Delivery is the other pressure point. Walmart said on May 29 that it had surpassed 1 million drone deliveries, and on May 28 it said it was bringing 30-minute-or-less delivery to 33 U.S. markets. Those bets push the retailer further into an always-on fulfillment model, where store associates and managers have to treat ordinary inventory decisions as part of a same-day, same-hour promise.

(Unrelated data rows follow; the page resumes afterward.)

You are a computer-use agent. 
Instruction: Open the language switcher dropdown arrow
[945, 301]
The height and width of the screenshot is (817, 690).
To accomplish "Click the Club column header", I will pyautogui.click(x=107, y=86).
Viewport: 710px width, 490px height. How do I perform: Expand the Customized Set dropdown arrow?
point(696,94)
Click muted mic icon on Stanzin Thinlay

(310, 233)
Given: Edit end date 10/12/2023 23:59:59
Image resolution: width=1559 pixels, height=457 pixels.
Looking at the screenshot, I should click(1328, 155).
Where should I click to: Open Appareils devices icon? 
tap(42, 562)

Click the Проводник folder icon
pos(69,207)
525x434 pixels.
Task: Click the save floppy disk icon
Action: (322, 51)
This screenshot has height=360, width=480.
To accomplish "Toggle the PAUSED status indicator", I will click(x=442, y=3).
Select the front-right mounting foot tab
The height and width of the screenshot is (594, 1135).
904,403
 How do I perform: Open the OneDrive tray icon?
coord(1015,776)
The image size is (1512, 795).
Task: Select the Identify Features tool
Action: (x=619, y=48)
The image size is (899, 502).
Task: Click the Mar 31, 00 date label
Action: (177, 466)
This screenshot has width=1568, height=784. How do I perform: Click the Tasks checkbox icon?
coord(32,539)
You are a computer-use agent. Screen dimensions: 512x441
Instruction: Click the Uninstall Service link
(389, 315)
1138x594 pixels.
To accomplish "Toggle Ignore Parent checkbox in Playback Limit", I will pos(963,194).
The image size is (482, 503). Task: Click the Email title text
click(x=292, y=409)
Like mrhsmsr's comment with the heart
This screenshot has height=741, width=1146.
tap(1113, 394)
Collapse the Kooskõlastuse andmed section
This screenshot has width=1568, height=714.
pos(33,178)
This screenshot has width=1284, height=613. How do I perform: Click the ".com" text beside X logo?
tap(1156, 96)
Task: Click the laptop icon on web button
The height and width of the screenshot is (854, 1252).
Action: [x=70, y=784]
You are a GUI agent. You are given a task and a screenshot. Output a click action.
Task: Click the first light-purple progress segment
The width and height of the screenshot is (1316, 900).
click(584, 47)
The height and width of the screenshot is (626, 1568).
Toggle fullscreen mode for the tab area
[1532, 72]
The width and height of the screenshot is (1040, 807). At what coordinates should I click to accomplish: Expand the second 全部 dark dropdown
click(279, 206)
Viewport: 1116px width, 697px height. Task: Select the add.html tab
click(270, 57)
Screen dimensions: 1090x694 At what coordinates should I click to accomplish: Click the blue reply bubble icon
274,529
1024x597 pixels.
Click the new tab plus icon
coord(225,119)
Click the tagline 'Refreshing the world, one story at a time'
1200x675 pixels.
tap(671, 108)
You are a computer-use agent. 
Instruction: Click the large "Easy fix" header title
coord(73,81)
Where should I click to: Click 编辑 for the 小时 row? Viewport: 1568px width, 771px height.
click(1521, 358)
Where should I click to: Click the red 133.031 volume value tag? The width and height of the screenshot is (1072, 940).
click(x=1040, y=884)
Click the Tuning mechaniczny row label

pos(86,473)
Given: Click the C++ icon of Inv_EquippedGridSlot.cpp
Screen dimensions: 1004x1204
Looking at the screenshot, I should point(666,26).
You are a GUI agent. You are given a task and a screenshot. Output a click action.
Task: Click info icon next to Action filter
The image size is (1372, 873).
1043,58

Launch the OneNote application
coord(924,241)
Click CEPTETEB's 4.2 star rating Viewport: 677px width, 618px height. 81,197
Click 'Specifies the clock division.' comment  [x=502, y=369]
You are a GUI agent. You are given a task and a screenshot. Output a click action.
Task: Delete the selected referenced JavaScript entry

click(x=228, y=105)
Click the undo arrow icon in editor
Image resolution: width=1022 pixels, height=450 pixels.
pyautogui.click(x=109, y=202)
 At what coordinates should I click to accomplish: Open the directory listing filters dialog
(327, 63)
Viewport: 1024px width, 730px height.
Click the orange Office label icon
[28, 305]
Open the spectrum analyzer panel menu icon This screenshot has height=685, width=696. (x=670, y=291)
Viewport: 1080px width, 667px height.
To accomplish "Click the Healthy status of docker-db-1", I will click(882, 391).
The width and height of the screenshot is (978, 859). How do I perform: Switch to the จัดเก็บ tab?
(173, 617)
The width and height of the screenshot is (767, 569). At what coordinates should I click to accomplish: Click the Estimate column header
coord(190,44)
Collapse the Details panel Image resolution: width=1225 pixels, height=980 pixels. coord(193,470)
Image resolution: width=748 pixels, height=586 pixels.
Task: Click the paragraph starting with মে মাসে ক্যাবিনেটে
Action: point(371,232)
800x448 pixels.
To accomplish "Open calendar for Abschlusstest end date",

The broader investment picture is just as clear. Walmart said on April 16 it plans more than 650 remodels of Supercenters and Neighborhood Markets and about 20 new store openings in 2026 and early 2027. It also said David Guggina’s leadership team already serves 95% of U.S. households in under three hours. Add that to a fourth quarter with global eCommerce sales up 24%, U.S. comparable sales up 4.6% and full-year global advertising revenue up 46% to nearly $6.4 billion, and the message is hard to miss: Walmart is trying to turn every store, app tap and delivery slot into a faster answer to Amazon, with workers expected to keep up.